Además, en estas zonas aparecen numerosos cursos fluviales de corto recorrido que drenan pequeñas depresiones de orientación norte-sur originadas por la intensa fracturación del terreno. Tienen en común un fondo plano y en sus bordes escarpes rocosos a menudo pronunciados.

Unos vinos fruto del clima atlántico

La Denominación de Origen Rías Baixas está plenamente integrada en la gran región Atlántica y sus dinámicas climáticas son las propias de esta zona. Los inviernos son suaves. Por ejemplo, en enero, el mes más frío del año, la temperatura está cercana a los 10 ºC. En cuanto a las precipitaciones, 600 mm, de los 1.600 mm de media anuales, se recogen durante esta estación.

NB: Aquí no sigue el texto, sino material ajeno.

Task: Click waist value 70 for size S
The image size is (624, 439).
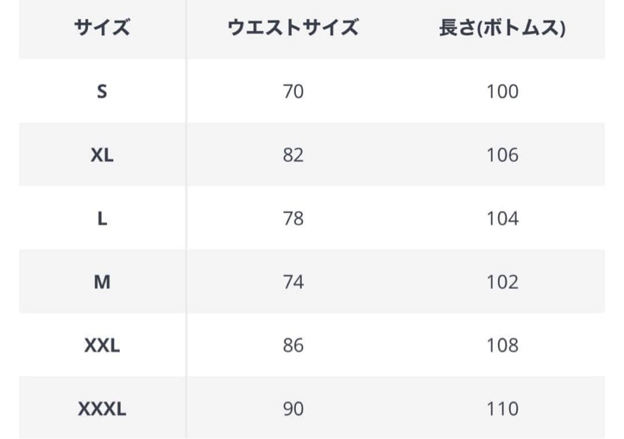Action: [x=294, y=91]
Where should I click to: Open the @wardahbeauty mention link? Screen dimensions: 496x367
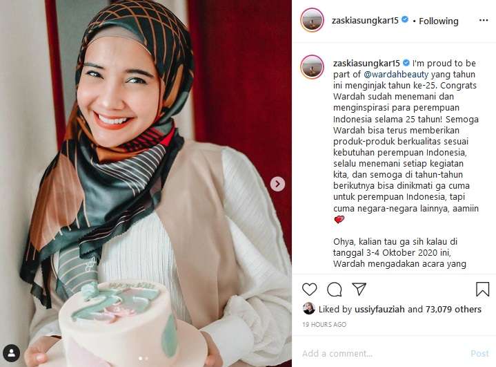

En las Rías Baixas, el viñedo mira sin duda al Atlántico. Autor: Xurxo Lobato - CRDO Rías Baixas

En las Rías Baixas, el viñedo mira sin duda al Atlántico. Autor: Xurxo Lobato – CRDO Rías Baixas

La primavera en Rías Baixas se presenta “precoz y lluviosa”, con peligros de heladas, mayores hacia el interior. Durante la época estival las lluvias son poco frecuentes y poco abundantes mientras que las temperaturas se mantienen suaves “gracias al aire fresco”. En los meses de otoño, las borrascas  penetran  una   tras   otra,  propiciando una estación muy lluviosa.

Preguntados por los retos a los que se enfrentan, desde la DO señalan que el 60% del presupuesto del Consejo Regulador se destina a promoción: “Tenemos una intensa labor dentro y fuera de nuestro país y seguiremos trabajando la promoción y la formación en los mercados nacionales e intenacionales”.